According to OpenAI CTO Mira Murati, GPT-4o retains the intelligence level of its predecessor, GPT-4, but surpasses it in its ability to handle information across different formats.
OpenAI’s prior “leading” model, GPT-4 Turbo, was trained on text and images. It could analyze both to perform tasks like extracting text from images or describing their content. However, GPT-4o adds the dimension of speech recognition and processing.
This advancement unlocks a range of possibilities
One key improvement is the user experience of ChatGPT, OpenAI’s AI-powered chatbot. While ChatGPT previously offered a “voice mode” that used text-to-speech for the chatbot’s responses, GPT-4o elevates this interaction to a more assistant-like experience.

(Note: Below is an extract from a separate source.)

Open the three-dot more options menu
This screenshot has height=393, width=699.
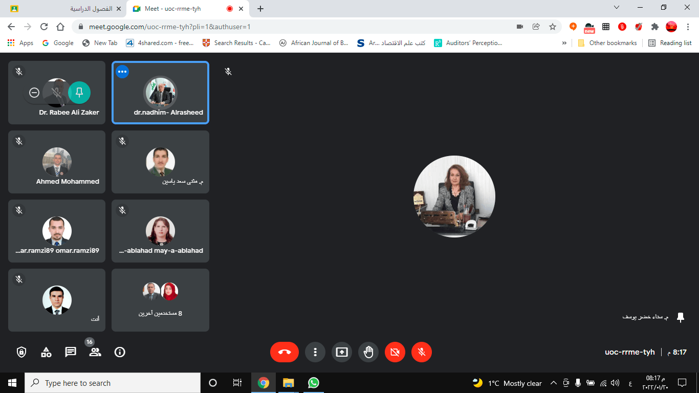pos(315,352)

Imagine this: you can ask a question to the GPT-4o-powered ChatGPT and even interrupt it mid-answer. OpenAI assures that the model delivers responses in “real time” and can even interpret nuances in your voice, generating responses in a range of different emotive styles.
Beyond voice, GPT-4o upgrades ChatGPT’s visual comprehension. Presented with a photo or even a screenshot, ChatGPT can now answer related questions on the fly. This could range from explaining complex software code to identifying clothing brands in an image.
Murati emphasizes that these features will continue to evolve. Currently, GPT-4o can translate text from a photographed menu into another language. The future holds the possibility of ChatGPT “watching” a live sports game and explaining the rules to you in real time.
As these models become increasingly complex, we want the interaction experience to feel more natural and effortless. We want users to focus on collaborating with ChatGPT, not navigating a user interface. For years, we’ve prioritized enhancing the intelligence of these models. GPT-4o represents a major leap forward in user-friendliness.
Murati
OpenAI also boasts that GPT-4o is multilingual, demonstrating improved performance in around 50 languages. The GPT-4o API offers developers a significant upgrade over GPT-4 Turbo. It boasts double the speed, lower pricing, and higher rate limits.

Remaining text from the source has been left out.